Best results in major championships
- Masters Tournament: CUT: 1967
- PGA Championship: T22: 1970
- U.S. Open: T22: 1969
- The Open Championship: T27: 1966

= Bob Stanton (golfer) =

Australian professional golfer

Robert James Stanton (born 20 January 1946) is a retired professional golfer from Australia. He had considerable success in the late 1960s, winning a number of tournaments in Australia and playing on the PGA Tour. As a 20-year-old, he won the 1966 Dunlop International, beating Arnold Palmer in a sudden-death playoff. He never won on the PGA Tour but was runner-up twice, in the 1969 AVCO Golf Classic and the 1970 Florida Citrus Invitational. He had a brief return of form in 1974/1975 and again for a few years from 1982.

== Professional career ==
Stanton first came to prominence in 1965. In April, he was a runner-up in the New South Wales Open, a stroke behind Colin McGregor. He bogeyed the final hole, when a par would have put him level with McGregor. In late August, he won the City of Sydney Open, a shot ahead of Frank Phillips. The following week, he had chances in the New South Wales PGA Championship, before finishing 5th behind Kel Nagle. In October, he travelled to South Australia and had more success, finishing runner-up in the West End Tournament and then winning the Adelaide Advertiser Tournament the following week.

In 1966, Stanton travelled to Europe. In July, he qualified for the Open Championship and finished tied for 27th place despite a final round 79. Later in the month, he won the German Open by 5 strokes from Ross Newdick. In late October, Stanton travelled to Florida to play in the PGA Tour Qualifying Tournament. He finished second, with a score of 576 for the 144-hole event, 4 strokes behind Harry Toscano and was one of 32 players to qualify for the 1967 PGA Tour season. Returning to Australia, he won the Dunlop International, beating Arnold Palmer at the second hole of a sudden-death playoff. In January 1967 he won the Tasmanian Open.
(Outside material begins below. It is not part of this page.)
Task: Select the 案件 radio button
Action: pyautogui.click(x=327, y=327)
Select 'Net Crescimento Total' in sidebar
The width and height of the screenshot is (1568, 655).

Following his win in the Dunlop International, Stanton received an invitation to the Masters Tournament. He scored 78 and 80 and missed the cut. He had modest success in his first season on the PGA Tour, winning US$11,112. He returned to Australia in September 1967 and immediately won the New South Wales PGA Championship. The following month he won the Adelaide Advertiser Tournament, by 9 strokes, and was runner-up behind Kel Nagle in the West End Tournament, while in November he won the Dunlop International for the second successive year, winning by a stroke from Bruce Devlin. In early January 1968, he was runner-up in the New Zealand PGA Championship, before returning to the United States.

His second season in America, 1968, was more successful than the first, with winnings of US$20,550. In August, he was third in the Western Open and tied for fourth in the American Golf Classic the following week, Jack Nicklaus winning both events. 1969 showed further improvement with winnings of US$32,289, helped by a solo runner-up finish in the AVCO Golf Classic, earning US$17,100. Returning to Australia in late 1969, Stanton was runner-up to George Knudson in the Wills Masters. 1970 was to be his most successful season in America with winnings of US$56,213. In March, he finished joint runner-up in the Florida Citrus Invitational, winning US$13,875 and then, three weeks later, solo third in the National Airlines Open Invitational, winning a further US$14,200. At the end of May, Stanton was runner-up in the 1970 Brazil Open.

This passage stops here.